The task:
From the article on insuring against design failures below, list each requirement the Roman Senate imposed after the Fidenae Amphitheater collapse.
BEGIN Passage
Filed Under:Risk Management, Corporate Risk

Insuring against design failures and professional risks

History offers excellent examples of catastrophic failures as lessons for insurers. (Photo: Shutterstock)
History offers excellent examples of catastrophic failures as lessons for insurers. (Photo: Shutterstock)

Every significant human-made structure throughout history has involved architecture and engineering.

Some are memorable for their innovation and efficiency, while others are renowned for their inspiring design. Still others are remembered for a negative reason: catastrophic failure.

Design failure is more than an occupational hazard for architects and engineers. It can claim lives, destroy careers and trigger costly litigation. Professional liability insurance for design professionals offers important financial protection, but the risks are high for architects and engineers as well as their insurers. History provides some valuable lessons about mitigating professional liability risks.

Catastrophic design failure


Fans of professional and collegiate sports are accustomed to seeing events in large stadiums and arenas. The potential consequences of structural failure are dire when such venues are full of spectators, and lawsuits filed by victims and their families would be a certainty. Let's consider an example of catastrophic design failure from the ancient world and the lessons it can offer to insurers today:

Fidenae Amphitheater, A.D. 27, outside Rome. This massive amphitheater was the site of the largest structural collapse in the Roman world and one of the deadliest in history. At least 20,000 people who came to watch gladiatorial games died there. The architect, whom historians recall as Atilius, had sited the amphitheater on unstable ground and failed to account properly for the loads on the wooden structure, which gave way when the amphitheater was packed with spectators. In an early example of government regulation, that tragic event led the Roman Senate to require building inspections, certifications for builders, and minimum financial resources for anyone organizing gladiatorial contests.

Ancient Rome had a well-developed and rather sophisticated legal system, with multiple sets of unwritten laws as well as written codes dating as far back as the founding of the Republic in 753 B.C. Indeed, one of the Romans’ greatest legacies was laying the foundation on which most of the Western World's legal systems are built. The concept of a recognized legal adviser, an early form of lawyer, originated in Rome in the 3rd or 2nd Century B.C. Contract law and a formal approach to civil procedure were still under development in the 1st Century A.D.
END Passage
BEGIN Data excerpts
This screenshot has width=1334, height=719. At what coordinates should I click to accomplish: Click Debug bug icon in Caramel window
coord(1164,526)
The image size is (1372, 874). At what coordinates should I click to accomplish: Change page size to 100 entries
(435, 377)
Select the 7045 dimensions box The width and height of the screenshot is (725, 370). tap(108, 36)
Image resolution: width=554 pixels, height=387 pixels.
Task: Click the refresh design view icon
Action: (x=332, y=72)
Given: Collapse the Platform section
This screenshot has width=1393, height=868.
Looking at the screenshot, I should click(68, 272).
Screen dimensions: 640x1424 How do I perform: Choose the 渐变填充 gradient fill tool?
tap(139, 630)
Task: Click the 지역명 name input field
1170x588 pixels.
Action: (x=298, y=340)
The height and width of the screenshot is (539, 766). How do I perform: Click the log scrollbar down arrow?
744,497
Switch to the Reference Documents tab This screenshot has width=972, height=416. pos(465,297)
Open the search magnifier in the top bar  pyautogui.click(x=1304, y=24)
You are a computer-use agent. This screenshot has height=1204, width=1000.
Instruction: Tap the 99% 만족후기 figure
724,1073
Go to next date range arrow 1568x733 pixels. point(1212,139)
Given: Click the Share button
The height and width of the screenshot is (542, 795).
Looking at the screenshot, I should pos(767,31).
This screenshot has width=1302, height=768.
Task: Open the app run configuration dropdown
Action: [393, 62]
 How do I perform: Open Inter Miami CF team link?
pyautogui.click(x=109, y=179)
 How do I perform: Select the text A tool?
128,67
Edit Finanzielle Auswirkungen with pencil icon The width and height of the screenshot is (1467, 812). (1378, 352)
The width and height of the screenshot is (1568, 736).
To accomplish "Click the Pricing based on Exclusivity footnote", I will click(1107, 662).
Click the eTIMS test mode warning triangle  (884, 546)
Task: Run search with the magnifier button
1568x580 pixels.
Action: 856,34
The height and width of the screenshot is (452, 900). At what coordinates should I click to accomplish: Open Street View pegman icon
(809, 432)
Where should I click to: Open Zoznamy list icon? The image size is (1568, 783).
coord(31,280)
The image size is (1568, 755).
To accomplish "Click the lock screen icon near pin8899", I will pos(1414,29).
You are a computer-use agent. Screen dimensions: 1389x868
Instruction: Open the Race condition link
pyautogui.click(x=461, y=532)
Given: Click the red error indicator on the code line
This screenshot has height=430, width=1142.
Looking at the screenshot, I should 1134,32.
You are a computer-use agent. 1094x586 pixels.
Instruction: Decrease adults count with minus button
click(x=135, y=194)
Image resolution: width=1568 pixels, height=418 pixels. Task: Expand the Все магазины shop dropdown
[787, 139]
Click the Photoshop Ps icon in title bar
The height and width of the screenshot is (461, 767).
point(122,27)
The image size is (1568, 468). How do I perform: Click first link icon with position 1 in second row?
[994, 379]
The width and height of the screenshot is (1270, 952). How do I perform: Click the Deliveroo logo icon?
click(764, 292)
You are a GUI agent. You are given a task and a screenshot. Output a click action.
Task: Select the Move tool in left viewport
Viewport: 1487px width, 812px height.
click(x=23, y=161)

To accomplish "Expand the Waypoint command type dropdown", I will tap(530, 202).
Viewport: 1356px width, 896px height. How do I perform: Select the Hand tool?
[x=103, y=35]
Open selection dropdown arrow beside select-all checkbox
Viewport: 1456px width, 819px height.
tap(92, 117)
END Data excerpts
Answer to the exercise:
- Building inspections
- Certifications for builders
- Minimum financial resources for anyone organizing gladiatorial contests